Friction stir welding is a type of solid-state joining process that utilizes a non-consumable item or tool to join two or more workpieces without melting them. According to MegaStir, heat is generated through the process of friction between two rotating tools and the workpiece material. This result in a softened section or region near the friction stir welding tool.
While the FSW tool is traversed along a joint line, it physically and mechanically mixes the two metals and forges the softened and hot metal material using mechanical pressure. This pressure is applied by the friction stir welding tool which results in a joining clay or dough.
The friction stir method is basically used on extruded aluminum or wrought and more specifically for structures that need a high welding strength. This process is also found in the current or modern shipbuilding, aerospace, and train applications. This technique was established and experimentally approved by the Welding Institute in the United Kingdom in 1991. The institution held patents on the welding process with the first being among the most descriptive.
The Principle of Operation
In this process, a cylindrical and shouldered instrument with profiled probes is rotated and carefully plunged into a joint between the two pieces of the plate or sheet materials that are to be joined together. The parts to be welded together must be clamped on various backing bars in a way that prevents the abutting weld joint faces from being moved or forced apart. The resulting plasticized component is transferred from the main edge of the weld tool to the trailing edge before joining together. This process can easily be regarded as the solid-phase keyhole metal welding method since a hole is created to accommodate the probe.

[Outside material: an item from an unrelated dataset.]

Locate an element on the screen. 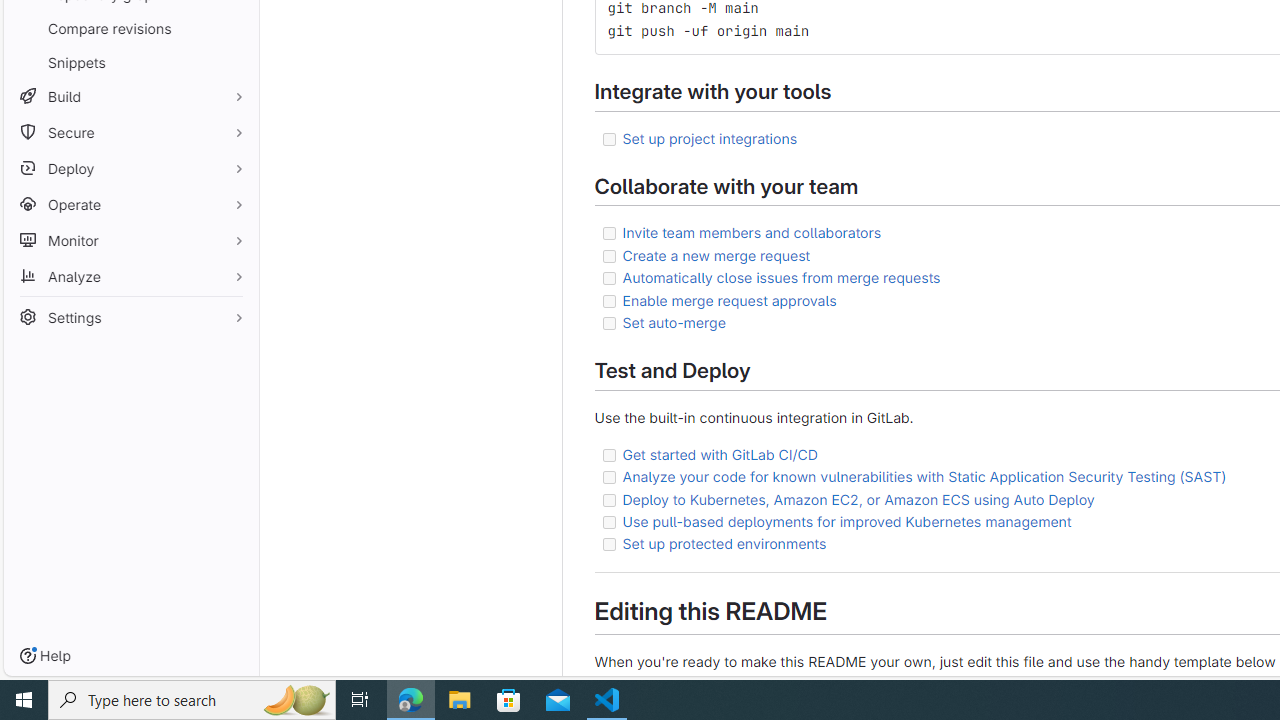  'Compare revisions' is located at coordinates (130, 28).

The friction stir method was originally used with low-melting-temperature materials since the initial component materials could not hold up due to the pressure of the stirring and high-temperature metal materials such as steel and other high-strength metals. This issue no longer exists since the new technologies such as tungsten-rhenium, polycrystalline cubic boron nitride, and ceramics work well in such cases. Also, the application of the liquid-cooled tool holder and the telemetry unit refined the whole process and capability.
Friction Stir Welding User End Products
The friction stir welding technique has demonstrated its capabilities in the welding industry. This process has been experimentally approved for joining various metals including aluminum. Since 1996, this technology has been in use across an array of the industrial spectrum of applications. Some of the friction stir welding end-user products include.
- Aerospace: In airframe structures, the friction stir welding process was used in the joining of the fuel tanks and other components on the satellite launch vehicles in the 1990s. The friction stir welding led to improved joint efficiency, reduced work, strength, and substantial cost saving. Using the friction stir welding process in aircraft, the aluminum material stringers to the skins of the aircraft wings and fuselage structures reduced the weight by removing thousands of the rivets, and any overlapping metal materials.
- The Thermal Industrial Products: Friction stir welding is also used in the thermal industry companies to create and develop current and innovative parts and solutions. The products are stronger, hermetically sealed, lighter and reliable. These products include but not limited to extrusions, castings custom, heat sinks and the cold plates. This process adds new, durable and improved thermal products as well as improving the aesthetic quality of the materials.
- Railway: The current railway carriages are the products of the longitudinal aluminum extractions with a few integrated stiffeners. The entire body shell is also a product of either hollow-double skin or single-wall aluminum extractions using the friction stir welding process.
This design technique enhances the crashworthiness of the vehicles since there is no transverse welds and the buckling strength of the main panels under the longitudinal compression.
Where the Friction Stir Welding Is Used
The friction stir welding method has originally been patented by the TWI in many industrialized nations and licensed for more than 183 users. The process and its variants, the friction stir processing, and the friction stir spot welding are used for several industrial applications including shipbuilding and offshore, general fabrication, computers, robotics, automotive, aerospace, and the rolling stock for railways.